**WHAT IS BEING ASKED**. Give back exactly the lines of the material below that start at the line containing "Given: Open the Search section Menu button" and end at the line containing "Task: Open Explore search icon in sidebar", and no others.

══════════════════════════════

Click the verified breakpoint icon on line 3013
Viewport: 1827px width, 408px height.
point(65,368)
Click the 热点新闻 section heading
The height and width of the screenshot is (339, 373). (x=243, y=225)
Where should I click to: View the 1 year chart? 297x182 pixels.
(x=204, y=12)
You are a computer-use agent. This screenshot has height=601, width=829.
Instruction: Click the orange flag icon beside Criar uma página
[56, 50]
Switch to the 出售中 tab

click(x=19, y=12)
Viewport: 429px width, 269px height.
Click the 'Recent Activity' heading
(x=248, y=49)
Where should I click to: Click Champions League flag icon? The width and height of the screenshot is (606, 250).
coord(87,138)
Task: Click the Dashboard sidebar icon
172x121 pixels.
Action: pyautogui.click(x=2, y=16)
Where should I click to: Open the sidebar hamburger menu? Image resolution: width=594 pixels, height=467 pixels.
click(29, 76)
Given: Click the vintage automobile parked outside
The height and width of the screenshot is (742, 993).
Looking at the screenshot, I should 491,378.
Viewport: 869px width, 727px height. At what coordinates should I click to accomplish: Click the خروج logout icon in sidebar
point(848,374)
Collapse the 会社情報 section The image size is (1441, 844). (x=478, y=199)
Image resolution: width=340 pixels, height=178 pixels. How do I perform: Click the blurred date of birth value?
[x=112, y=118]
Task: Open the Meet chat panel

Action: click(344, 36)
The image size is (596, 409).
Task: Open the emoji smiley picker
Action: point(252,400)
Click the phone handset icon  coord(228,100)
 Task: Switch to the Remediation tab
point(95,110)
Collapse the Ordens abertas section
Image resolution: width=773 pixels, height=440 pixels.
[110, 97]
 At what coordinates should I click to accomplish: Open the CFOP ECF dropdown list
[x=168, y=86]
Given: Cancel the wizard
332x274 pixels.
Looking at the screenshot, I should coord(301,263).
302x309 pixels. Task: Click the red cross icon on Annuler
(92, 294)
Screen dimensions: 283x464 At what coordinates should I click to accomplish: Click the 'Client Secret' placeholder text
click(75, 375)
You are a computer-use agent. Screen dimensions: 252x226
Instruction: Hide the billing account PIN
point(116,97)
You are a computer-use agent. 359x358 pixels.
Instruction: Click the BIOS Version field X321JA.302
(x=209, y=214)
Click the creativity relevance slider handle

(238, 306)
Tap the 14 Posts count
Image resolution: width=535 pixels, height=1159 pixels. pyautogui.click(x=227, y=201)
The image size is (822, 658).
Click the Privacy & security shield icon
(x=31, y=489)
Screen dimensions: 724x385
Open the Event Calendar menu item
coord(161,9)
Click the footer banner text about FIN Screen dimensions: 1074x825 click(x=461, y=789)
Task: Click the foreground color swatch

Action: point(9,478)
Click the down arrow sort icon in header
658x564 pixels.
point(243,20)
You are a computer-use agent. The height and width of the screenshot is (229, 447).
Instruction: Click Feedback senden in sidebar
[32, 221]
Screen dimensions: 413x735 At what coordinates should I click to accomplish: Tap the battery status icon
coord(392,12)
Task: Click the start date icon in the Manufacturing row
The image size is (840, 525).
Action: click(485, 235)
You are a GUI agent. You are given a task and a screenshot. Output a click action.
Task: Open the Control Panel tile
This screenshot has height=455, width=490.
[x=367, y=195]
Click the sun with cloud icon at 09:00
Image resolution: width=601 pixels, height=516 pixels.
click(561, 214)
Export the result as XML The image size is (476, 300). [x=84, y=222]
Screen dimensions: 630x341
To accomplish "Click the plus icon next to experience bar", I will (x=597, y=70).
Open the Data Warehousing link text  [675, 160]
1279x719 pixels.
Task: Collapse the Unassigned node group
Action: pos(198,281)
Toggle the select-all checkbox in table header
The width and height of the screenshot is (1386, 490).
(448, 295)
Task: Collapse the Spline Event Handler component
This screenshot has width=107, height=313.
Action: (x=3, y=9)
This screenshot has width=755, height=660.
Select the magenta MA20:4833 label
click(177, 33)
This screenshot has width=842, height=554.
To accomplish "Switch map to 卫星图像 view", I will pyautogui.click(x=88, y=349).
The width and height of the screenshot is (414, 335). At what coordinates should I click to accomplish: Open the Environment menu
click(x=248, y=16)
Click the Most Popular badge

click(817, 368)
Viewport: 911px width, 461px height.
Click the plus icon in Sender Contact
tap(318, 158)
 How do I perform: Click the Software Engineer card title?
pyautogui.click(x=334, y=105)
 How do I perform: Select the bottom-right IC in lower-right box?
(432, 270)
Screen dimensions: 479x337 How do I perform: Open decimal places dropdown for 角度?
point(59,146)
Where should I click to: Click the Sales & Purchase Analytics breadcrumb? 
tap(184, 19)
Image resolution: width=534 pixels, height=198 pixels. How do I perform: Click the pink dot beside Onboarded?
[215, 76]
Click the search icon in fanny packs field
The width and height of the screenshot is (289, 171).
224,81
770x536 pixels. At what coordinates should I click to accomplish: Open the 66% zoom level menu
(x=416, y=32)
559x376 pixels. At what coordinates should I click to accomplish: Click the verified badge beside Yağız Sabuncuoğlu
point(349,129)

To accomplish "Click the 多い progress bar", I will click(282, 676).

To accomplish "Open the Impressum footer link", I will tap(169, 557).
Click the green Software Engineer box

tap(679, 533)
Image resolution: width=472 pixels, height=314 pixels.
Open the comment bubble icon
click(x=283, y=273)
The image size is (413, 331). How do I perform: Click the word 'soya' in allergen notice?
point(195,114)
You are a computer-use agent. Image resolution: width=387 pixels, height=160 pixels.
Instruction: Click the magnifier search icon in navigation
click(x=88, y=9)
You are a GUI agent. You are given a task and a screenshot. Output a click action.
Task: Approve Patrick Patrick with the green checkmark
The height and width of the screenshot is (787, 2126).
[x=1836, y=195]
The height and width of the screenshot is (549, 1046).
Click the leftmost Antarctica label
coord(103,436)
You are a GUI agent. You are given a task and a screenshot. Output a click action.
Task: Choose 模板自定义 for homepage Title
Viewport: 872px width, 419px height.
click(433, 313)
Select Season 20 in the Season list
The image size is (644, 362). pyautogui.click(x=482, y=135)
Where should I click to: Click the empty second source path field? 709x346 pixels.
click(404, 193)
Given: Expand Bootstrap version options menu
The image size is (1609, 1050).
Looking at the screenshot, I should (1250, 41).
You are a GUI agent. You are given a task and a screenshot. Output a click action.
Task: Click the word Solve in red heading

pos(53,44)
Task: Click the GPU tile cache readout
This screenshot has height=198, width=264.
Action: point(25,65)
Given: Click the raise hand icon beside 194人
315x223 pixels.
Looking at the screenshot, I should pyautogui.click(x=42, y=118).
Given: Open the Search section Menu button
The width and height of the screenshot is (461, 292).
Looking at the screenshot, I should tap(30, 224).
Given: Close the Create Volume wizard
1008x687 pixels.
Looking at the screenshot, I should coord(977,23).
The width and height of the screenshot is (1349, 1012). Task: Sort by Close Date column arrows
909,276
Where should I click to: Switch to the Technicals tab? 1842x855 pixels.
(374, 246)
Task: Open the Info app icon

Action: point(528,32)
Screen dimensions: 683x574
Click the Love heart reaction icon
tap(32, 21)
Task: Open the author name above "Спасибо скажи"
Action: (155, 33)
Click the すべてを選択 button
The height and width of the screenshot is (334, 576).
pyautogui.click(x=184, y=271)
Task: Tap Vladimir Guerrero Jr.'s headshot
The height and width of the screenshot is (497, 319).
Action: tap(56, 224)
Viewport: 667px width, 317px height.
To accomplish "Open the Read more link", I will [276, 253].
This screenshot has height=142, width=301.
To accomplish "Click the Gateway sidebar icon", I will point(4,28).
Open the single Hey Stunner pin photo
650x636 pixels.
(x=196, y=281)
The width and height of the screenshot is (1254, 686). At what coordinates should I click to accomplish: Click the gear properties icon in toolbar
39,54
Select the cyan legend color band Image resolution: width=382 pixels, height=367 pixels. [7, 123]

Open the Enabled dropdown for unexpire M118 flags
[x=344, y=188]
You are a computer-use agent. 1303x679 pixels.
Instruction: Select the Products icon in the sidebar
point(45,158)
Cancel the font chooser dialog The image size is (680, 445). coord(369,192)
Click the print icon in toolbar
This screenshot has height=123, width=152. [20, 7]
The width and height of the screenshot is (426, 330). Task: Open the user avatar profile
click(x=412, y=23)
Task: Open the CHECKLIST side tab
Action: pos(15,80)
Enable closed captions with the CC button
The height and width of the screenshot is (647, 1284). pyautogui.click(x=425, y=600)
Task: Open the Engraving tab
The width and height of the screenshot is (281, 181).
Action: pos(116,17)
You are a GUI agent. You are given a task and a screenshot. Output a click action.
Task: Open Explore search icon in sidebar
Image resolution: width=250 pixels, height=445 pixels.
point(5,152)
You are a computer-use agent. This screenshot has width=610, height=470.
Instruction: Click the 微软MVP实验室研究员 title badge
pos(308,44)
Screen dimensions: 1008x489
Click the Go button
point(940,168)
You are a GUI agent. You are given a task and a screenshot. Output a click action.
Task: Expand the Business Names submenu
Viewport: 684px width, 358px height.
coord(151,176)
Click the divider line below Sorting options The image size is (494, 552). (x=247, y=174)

══════════════════════════════

**FINISHED TASK**.
Given: Open the Search section Menu button
The width and height of the screenshot is (461, 292).
Looking at the screenshot, I should tap(30, 224).
Given: Close the Create Volume wizard
1008x687 pixels.
Looking at the screenshot, I should coord(977,23).
The width and height of the screenshot is (1349, 1012). Task: Sort by Close Date column arrows
909,276
Where should I click to: Switch to the Technicals tab? 1842x855 pixels.
(374, 246)
Task: Open the Info app icon

Action: point(528,32)
Screen dimensions: 683x574
Click the Love heart reaction icon
tap(32, 21)
Task: Open the author name above "Спасибо скажи"
Action: (155, 33)
Click the すべてを選択 button
The height and width of the screenshot is (334, 576).
pyautogui.click(x=184, y=271)
Task: Tap Vladimir Guerrero Jr.'s headshot
The height and width of the screenshot is (497, 319).
Action: tap(56, 224)
Viewport: 667px width, 317px height.
To accomplish "Open the Read more link", I will [276, 253].
This screenshot has height=142, width=301.
To accomplish "Click the Gateway sidebar icon", I will point(4,28).
Open the single Hey Stunner pin photo
650x636 pixels.
(x=196, y=281)
The width and height of the screenshot is (1254, 686). At what coordinates should I click to accomplish: Click the gear properties icon in toolbar
39,54
Select the cyan legend color band Image resolution: width=382 pixels, height=367 pixels. [7, 123]

Open the Enabled dropdown for unexpire M118 flags
[x=344, y=188]
You are a computer-use agent. 1303x679 pixels.
Instruction: Select the Products icon in the sidebar
point(45,158)
Cancel the font chooser dialog The image size is (680, 445). coord(369,192)
Click the print icon in toolbar
This screenshot has height=123, width=152. [20, 7]
The width and height of the screenshot is (426, 330). Task: Open the user avatar profile
click(x=412, y=23)
Task: Open the CHECKLIST side tab
Action: pos(15,80)
Enable closed captions with the CC button
The height and width of the screenshot is (647, 1284). pyautogui.click(x=425, y=600)
Task: Open the Engraving tab
The width and height of the screenshot is (281, 181).
Action: pos(116,17)
You are a GUI agent. You are given a task and a screenshot. Output a click action.
Task: Open Explore search icon in sidebar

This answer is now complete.